*Selected text*.
[Start of section]
On community: All our fictive kin
Published 12:41 pm Monday, February 5, 2018
In a 1968 Midwest college town, a white anthropologist named Carol Stack studied the culture and cycle of poverty in the black, inner-city community. She did what any good anthropologist does, she “embedded” herself as much as she could into that community. She chose not to speak only with the community leaders, like clergy and officials; she introduced herself to two ordinary families. As she spent more time with these families, she discovered circles of extended family or kin relationships throughout Jackson Flats — the fictitious name Stack gave to the black residential area — who utilized informal networks of exchange that were integral to the survival of the residents.
Essential goods, food and clothes, for example, and services such as child care, traveled along the tentacles of extended kin groups: mothers and grandmothers, sisters, aunts, nieces, families of uncles, brothers, nephews, and first, second and third cousins. What went around came around, and wealth became, in a sense, resources of kin groups. These groups were continually expanding through both sides of the family as well as entire families of children’s fathers. Stack found a common thread in this exchange system that included a parenting role for many of the females that were not biological mothers.
She also found that her own conception of family — two parents, siblings and maybe a grandmother or two, with periodic family reunions that brought together others — did not apply, and she had to let go of it to see the Jackson Flats model of family clearly. Stack was pregnant at the time her study began, and after she gave birth, she and her child became part of the child care system. Stack discovered there were other people in the networks without ties of blood or marriage who ended up serving family and parental roles. She ended up labeling these folks, herself included, fictive kin.
[End of section]
*Dataset section*.
[Start of section]
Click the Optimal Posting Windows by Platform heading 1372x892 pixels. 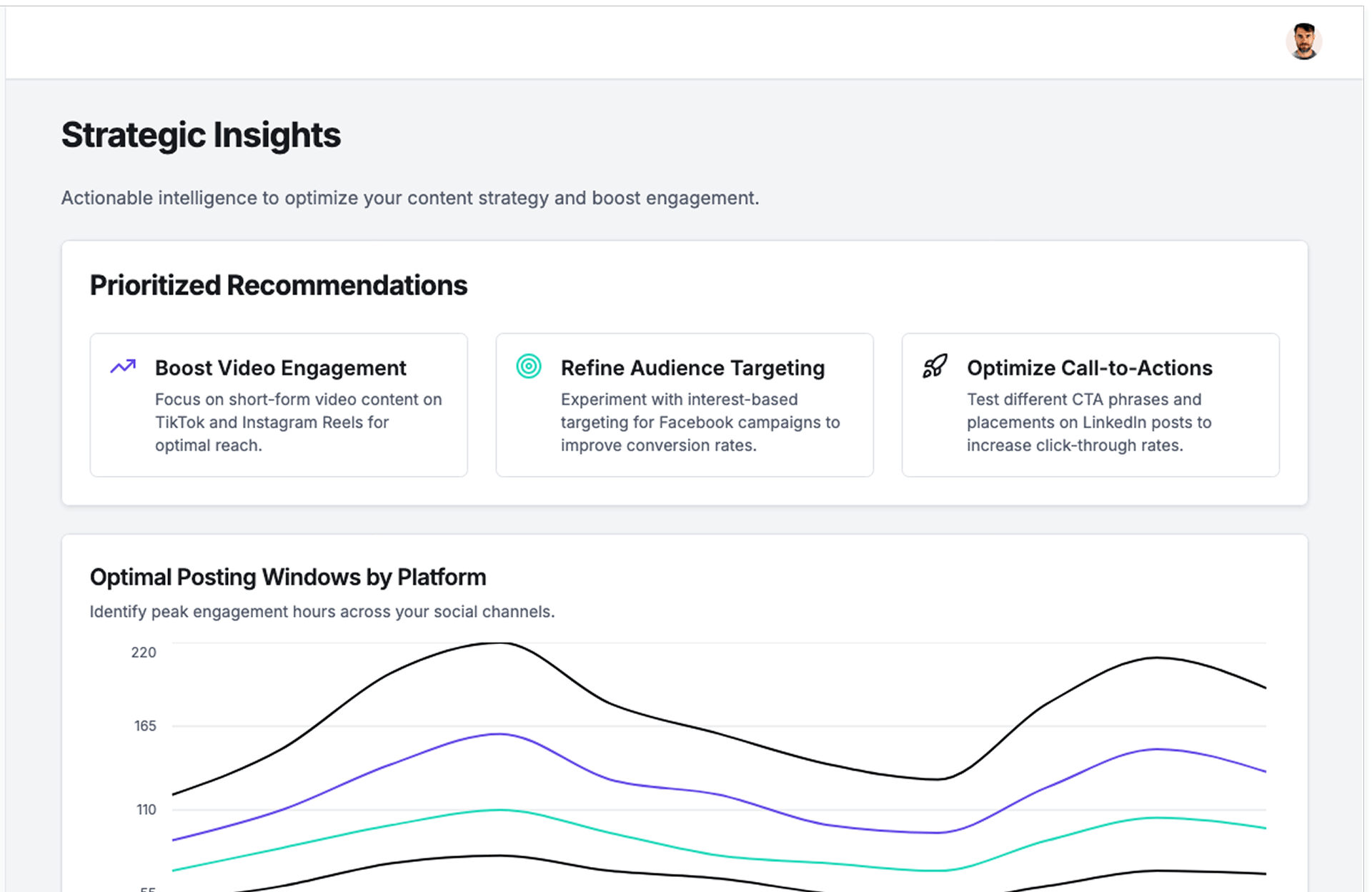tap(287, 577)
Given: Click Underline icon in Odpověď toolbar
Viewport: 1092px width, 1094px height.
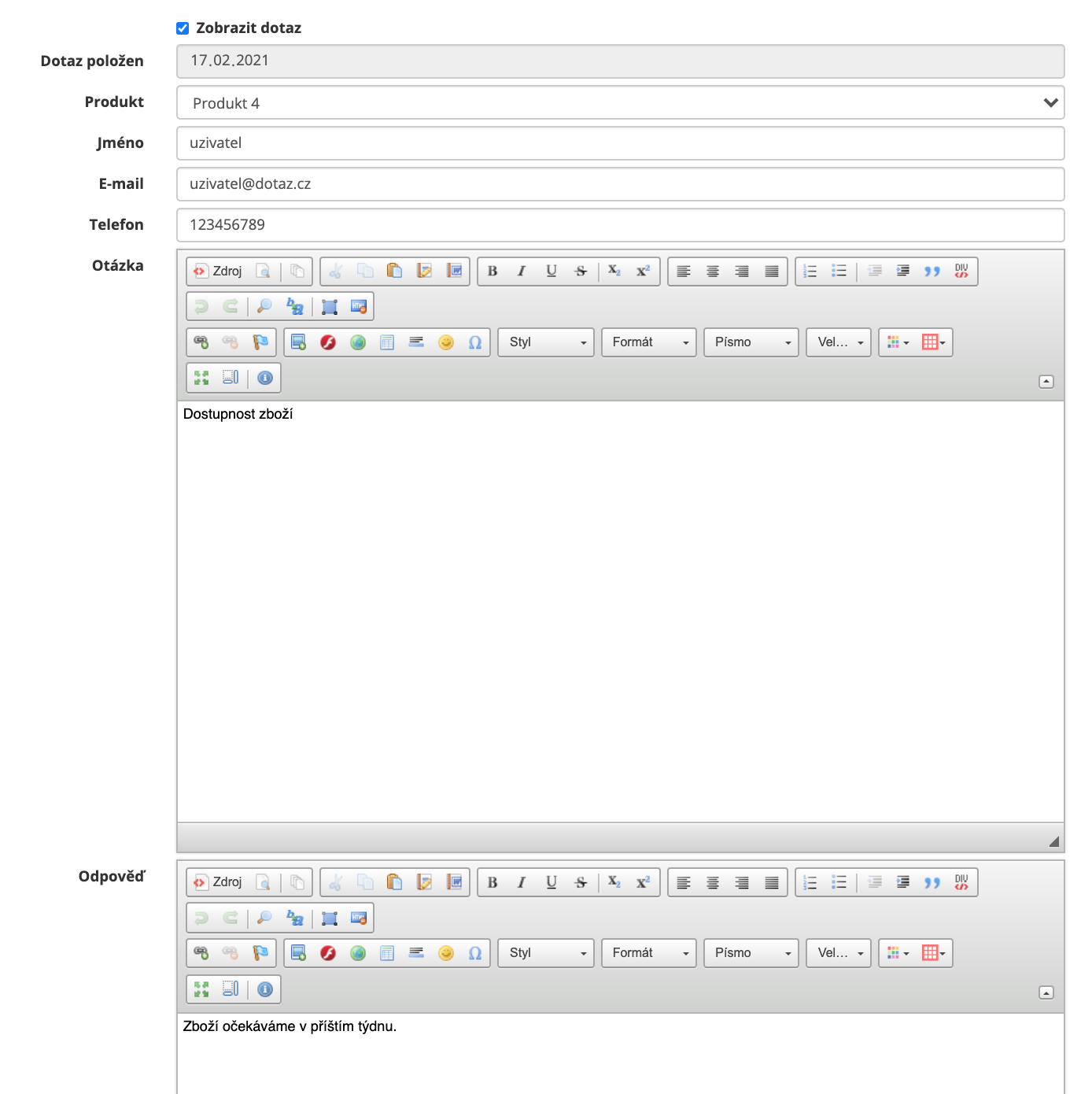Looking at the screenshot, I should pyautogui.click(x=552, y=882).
[End of section]
*What you need to do*.
**A)** Answer these questions using the fictive kin piece.
(i) In what year was Carol Stack's study set?
(ii) What fictitious name did Stack give to the black residential area she studied?
(iii) What label did Stack give to people in the networks who served family and parental roles without ties of blood or marriage?
**B)** Extract the passage from the fictive kin piece, starting with "She also found" and going on through "included, fictive kin.".

*Written answers*.
**A)**
(i) 1968
(ii) Jackson Flats
(iii) Fictive kin

**B)**
She also found that her own conception of family — two parents, siblings and maybe a grandmother or two, with periodic family reunions that brought together others — did not apply, and she had to let go of it to see the Jackson Flats model of family clearly. Stack was pregnant at the time her study began, and after she gave birth, she and her child became part of the child care system. Stack discovered there were other people in the networks without ties of blood or marriage who ended up serving family and parental roles. She ended up labeling these folks, herself included, fictive kin.